What are the steps design process? (How do you decide the taper, action, materials, etc? How long does it generally take to go from concept to market??

It can take two to three years depending on the project. We’re always working on two or three new ideas. Some make it all the way through the process to become new Scott rods.

Could you explain the Scott hollow internal ferrule system? Why did Scott develop it and what sets it apart?

It’s unique because it allows a ferruled rod to have one of the most important attributes of a one piece rod-a continuous taper.

It’s also really advanced. Since we roll the ferrule separately much like a blank, we can control the mass and wall thickness. A ferrule in the tip section has much less mass and stiffness that one in the butt section. Each ferrule is tailored for the rod model and sections it connects.

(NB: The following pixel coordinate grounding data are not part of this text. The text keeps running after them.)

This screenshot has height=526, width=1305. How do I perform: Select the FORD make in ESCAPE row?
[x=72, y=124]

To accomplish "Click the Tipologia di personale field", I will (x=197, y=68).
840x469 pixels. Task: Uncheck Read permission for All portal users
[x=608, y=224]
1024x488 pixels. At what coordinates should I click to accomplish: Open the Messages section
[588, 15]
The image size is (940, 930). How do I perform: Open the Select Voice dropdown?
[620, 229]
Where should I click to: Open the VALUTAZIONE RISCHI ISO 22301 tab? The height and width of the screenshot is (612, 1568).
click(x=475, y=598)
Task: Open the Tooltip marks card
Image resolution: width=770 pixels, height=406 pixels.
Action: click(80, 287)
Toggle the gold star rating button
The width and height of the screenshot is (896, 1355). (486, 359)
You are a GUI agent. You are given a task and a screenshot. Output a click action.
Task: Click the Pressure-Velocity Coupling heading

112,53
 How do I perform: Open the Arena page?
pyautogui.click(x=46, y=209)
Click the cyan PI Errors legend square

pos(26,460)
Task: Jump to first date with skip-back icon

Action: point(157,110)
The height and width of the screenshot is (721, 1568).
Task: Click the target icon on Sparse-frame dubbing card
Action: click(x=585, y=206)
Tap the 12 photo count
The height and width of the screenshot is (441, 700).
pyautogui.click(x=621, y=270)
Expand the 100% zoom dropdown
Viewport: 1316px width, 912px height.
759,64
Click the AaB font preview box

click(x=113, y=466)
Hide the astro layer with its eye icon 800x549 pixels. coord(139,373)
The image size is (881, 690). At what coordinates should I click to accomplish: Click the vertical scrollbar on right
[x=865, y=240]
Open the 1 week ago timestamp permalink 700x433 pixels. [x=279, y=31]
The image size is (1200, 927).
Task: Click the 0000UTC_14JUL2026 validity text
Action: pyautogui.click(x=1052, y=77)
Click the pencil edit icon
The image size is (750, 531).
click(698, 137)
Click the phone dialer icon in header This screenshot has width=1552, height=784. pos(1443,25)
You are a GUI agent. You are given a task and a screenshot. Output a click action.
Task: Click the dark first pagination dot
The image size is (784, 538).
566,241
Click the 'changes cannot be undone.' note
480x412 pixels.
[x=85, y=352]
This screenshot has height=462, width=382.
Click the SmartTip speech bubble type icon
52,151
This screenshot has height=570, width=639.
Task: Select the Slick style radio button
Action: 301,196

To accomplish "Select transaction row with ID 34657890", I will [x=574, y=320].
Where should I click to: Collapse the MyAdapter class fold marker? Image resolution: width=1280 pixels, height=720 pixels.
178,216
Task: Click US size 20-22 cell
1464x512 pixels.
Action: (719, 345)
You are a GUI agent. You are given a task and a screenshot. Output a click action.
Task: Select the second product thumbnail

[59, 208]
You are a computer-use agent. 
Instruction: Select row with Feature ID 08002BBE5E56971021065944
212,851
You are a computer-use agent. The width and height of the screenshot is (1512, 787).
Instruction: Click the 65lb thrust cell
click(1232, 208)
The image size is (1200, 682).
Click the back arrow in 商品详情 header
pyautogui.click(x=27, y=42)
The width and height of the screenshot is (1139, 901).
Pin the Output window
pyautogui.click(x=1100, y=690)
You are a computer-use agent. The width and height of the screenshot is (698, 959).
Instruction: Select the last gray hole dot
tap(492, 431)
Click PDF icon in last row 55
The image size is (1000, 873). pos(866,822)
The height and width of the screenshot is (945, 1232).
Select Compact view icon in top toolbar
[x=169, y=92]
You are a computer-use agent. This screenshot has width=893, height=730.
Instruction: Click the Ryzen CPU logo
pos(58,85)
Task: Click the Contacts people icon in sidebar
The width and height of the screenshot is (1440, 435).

Could you tell me about your new Meridian Fly Rod?

Meridian was just honored by the industry with awards for both best saltwater rod and best of show overall in a very crowded field of products entered for consideration.

I think that’s a testament to both the performance attributes and the craftsmanship of Meridian rods.

The lightness in hand, line speed, and tracking stability set Meridian apart, and really help to deliver the fly quickly and accurately.

Which models that Scott offers do you think would be good options for fly-fishing from a kayak or SUP?

For saltwater anglers the new Meridian 8’ 4” rods in 8 and 10 wt are ideal.

Freshwater is harder to answer since stillwater anglers have very different requirements from river anglers. If I had to pick just two it would be our 9’ 6 wt rods in the Radian and Tidal series.

Do you think Scott would ever design a rod for specifically fly fishing from a kayak or SUP?

We certainly considered SUP and kayak anglers when designing the new 8’ 4” Meridian rods.